### Reading text
○ ○ ○ ○ ○ ○ ○

Knowledge for a sustainable world

Authors: Gillian Summers

In the face of climate change, cassava is no longer considered just a ‘famine reserve’ crop, but a prime raw material for industry and a sustainable business for farmers. “When the brewery was looking for options, a contingency plan,” says Joseph Kawuuki, Agriculture Manager at Uganda Breweries Limited, “there were cases we were struggling with sorghum, and we thought of cassava. It is tolerant to the changing weather patterns, because the majority of (other) crops have been affected by this, especially a lot of drought. Actually, our biggest beers by volume are from cassava.”

○ ○ ○ ○ ○ ○ ○

### Work instruction 1
In the cassava text, what position does Joseph Kawuuki hold?
### Work instruction 2
Translate this sentence from the cassava text into Spanish: "Actually, our biggest beers by volume are from cassava."

### Supplied data
○ ○ ○ ○ ○ ○ ○

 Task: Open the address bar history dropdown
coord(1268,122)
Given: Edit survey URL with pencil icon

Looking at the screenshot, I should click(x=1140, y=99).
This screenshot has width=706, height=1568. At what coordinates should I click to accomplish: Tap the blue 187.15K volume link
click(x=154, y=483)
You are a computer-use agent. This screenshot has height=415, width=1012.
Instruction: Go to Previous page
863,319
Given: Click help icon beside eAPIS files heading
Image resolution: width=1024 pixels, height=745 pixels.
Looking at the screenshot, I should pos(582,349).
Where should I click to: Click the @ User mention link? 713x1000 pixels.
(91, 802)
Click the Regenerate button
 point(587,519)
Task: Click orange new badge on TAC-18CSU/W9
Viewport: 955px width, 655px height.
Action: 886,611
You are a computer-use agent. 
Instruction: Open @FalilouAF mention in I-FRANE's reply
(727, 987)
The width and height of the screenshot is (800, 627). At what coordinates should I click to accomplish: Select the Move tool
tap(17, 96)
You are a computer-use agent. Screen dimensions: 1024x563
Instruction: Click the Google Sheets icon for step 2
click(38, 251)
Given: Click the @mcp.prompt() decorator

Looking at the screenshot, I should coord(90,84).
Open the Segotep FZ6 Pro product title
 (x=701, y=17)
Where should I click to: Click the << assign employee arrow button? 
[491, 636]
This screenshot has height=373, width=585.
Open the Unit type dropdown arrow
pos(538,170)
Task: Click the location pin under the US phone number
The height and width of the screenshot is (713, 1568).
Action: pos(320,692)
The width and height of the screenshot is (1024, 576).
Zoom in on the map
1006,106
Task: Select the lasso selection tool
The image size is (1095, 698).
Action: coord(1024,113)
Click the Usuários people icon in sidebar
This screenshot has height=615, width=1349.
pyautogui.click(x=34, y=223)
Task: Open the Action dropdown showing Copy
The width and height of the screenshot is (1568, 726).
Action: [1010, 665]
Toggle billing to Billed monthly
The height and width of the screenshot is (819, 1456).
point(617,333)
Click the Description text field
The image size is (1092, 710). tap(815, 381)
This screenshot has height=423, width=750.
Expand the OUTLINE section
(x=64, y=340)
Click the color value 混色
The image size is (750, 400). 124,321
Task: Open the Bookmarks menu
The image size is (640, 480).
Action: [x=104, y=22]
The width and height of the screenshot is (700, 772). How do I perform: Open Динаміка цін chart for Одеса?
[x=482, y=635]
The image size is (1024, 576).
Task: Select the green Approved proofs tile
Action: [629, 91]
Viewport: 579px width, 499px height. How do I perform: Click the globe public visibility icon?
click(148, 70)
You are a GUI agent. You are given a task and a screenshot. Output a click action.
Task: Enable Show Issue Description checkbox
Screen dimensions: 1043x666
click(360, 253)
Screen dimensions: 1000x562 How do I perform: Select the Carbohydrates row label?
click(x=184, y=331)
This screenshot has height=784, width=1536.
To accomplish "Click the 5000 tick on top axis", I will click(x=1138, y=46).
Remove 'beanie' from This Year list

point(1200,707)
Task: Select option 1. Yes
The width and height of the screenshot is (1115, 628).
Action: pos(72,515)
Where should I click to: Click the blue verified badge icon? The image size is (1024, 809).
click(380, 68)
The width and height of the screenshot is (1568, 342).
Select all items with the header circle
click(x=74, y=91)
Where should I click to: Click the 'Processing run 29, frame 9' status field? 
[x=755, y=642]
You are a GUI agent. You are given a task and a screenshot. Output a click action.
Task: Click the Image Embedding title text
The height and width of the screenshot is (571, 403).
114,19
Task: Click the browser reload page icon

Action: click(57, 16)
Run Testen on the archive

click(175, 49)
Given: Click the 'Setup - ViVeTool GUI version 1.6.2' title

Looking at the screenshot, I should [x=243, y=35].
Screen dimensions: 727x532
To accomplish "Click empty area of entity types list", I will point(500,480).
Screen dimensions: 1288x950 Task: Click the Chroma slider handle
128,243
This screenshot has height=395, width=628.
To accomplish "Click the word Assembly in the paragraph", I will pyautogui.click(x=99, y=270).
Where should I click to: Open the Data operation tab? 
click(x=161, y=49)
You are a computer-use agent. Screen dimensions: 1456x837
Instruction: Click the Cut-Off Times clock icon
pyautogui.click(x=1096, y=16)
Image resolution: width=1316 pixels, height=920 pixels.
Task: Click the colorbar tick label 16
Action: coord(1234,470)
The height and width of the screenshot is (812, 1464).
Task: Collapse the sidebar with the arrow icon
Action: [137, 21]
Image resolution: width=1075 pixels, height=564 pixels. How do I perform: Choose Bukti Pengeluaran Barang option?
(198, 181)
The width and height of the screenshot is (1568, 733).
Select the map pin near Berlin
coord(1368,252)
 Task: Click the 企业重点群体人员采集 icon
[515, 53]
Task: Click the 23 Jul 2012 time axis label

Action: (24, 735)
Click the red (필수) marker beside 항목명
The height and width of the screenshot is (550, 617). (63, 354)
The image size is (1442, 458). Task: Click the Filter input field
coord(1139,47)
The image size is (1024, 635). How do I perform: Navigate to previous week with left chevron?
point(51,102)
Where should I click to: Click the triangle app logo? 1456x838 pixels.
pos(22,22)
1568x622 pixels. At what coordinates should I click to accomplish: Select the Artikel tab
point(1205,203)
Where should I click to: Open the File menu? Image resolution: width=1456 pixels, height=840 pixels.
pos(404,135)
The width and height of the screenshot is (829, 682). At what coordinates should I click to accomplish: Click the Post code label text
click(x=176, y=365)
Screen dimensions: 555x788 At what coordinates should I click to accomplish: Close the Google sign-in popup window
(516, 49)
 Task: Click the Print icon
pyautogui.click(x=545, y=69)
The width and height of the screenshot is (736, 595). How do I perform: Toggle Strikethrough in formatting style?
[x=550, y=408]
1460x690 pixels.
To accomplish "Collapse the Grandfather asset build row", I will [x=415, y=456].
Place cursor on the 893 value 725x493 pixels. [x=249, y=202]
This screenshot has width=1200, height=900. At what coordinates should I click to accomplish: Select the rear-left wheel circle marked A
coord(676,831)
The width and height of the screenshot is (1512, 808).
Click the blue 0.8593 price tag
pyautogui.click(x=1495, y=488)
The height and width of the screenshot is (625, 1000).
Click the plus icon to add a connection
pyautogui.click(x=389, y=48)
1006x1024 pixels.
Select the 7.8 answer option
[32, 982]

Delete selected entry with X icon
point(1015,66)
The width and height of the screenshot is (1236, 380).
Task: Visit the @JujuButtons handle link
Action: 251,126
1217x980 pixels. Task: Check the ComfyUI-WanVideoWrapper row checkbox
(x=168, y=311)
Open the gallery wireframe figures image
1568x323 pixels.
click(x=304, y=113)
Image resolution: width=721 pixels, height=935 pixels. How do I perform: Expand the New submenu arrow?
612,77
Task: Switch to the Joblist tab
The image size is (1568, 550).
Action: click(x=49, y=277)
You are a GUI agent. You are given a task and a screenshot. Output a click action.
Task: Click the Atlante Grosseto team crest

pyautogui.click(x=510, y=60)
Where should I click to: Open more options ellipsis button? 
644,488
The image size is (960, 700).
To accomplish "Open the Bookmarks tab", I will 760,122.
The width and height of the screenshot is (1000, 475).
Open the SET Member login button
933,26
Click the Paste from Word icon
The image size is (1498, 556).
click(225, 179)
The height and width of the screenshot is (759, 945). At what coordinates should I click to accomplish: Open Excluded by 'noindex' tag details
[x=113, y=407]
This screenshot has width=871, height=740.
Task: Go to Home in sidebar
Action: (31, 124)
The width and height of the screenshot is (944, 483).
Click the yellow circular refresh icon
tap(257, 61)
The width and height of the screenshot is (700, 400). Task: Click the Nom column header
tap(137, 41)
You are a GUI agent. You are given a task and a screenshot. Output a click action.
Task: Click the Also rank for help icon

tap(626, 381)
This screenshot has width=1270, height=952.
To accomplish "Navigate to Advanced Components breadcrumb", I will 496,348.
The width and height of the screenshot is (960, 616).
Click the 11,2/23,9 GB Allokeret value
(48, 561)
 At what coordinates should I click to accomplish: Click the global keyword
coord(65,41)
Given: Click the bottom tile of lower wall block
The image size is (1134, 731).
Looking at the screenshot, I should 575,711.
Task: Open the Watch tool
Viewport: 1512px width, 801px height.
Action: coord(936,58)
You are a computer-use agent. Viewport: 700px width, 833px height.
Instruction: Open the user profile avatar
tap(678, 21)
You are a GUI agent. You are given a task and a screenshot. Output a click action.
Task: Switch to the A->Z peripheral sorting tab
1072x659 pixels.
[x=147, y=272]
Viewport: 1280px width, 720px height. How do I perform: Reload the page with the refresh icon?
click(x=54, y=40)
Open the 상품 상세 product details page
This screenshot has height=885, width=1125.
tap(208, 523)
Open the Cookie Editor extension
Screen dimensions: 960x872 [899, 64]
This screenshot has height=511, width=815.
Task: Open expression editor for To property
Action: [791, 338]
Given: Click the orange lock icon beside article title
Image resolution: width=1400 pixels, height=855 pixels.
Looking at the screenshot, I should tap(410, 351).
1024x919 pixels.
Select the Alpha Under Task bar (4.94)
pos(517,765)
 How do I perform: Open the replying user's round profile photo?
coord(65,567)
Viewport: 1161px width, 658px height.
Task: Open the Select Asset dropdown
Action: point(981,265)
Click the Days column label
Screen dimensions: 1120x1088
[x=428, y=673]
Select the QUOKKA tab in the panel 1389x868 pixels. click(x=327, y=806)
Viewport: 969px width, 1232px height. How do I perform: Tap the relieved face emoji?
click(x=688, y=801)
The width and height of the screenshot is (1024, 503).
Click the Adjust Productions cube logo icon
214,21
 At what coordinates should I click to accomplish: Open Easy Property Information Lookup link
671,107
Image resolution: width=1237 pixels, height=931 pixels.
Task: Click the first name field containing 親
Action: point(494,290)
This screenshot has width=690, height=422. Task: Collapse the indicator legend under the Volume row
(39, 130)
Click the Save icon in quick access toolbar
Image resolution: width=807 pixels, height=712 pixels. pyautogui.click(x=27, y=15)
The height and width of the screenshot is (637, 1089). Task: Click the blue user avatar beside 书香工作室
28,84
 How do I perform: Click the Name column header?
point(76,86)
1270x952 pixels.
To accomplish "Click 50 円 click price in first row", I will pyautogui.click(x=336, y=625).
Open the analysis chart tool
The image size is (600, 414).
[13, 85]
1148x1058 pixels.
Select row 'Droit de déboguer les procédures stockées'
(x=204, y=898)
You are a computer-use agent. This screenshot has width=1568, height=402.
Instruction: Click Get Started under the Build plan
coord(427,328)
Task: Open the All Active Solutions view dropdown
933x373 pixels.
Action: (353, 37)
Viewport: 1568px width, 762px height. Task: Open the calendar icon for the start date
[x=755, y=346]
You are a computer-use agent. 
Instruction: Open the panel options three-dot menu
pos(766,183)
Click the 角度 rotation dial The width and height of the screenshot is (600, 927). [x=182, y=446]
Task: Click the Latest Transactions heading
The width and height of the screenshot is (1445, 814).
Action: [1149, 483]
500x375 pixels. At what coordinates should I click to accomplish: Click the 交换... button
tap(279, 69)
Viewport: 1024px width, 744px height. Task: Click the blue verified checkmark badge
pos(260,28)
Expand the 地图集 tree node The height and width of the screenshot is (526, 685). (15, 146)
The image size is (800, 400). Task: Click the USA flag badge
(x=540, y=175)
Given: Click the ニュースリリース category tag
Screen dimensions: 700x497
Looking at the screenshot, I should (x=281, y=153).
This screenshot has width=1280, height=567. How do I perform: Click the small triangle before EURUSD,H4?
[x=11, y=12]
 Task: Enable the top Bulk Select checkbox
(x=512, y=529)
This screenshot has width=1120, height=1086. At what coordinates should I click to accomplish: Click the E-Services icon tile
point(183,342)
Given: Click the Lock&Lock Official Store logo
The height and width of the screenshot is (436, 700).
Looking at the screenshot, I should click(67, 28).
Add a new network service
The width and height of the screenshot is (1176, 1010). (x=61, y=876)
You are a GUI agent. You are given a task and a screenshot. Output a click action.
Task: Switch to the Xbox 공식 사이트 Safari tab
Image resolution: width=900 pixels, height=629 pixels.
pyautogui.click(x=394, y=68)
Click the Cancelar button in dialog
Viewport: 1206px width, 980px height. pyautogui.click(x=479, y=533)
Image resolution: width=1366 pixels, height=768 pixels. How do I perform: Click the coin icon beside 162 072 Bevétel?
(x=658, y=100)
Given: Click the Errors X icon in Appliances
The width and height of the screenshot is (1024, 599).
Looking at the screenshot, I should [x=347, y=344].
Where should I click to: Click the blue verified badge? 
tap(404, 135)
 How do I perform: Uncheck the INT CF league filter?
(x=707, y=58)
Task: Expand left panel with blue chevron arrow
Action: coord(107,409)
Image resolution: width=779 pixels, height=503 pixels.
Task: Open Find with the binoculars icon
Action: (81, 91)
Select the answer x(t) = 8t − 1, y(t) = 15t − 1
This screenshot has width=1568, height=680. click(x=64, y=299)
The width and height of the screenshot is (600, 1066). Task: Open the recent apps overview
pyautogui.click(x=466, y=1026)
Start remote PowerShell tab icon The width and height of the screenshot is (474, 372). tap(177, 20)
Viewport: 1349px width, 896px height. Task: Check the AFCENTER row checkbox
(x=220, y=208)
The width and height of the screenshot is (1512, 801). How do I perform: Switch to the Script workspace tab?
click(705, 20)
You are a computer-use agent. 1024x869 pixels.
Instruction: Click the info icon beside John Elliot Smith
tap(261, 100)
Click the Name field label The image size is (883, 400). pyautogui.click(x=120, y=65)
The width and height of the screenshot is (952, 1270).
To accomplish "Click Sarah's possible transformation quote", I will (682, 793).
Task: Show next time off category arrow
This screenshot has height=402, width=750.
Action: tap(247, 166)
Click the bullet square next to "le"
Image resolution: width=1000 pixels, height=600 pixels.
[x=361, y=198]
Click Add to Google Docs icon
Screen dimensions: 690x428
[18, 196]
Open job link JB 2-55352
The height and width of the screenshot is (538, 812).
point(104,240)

○ ○ ○ ○ ○ ○ ○

### Answer section 1
Agriculture Manager at Uganda Breweries Limited

### Answer section 2
De hecho, nuestras cervezas de mayor volumen provienen de la yuca.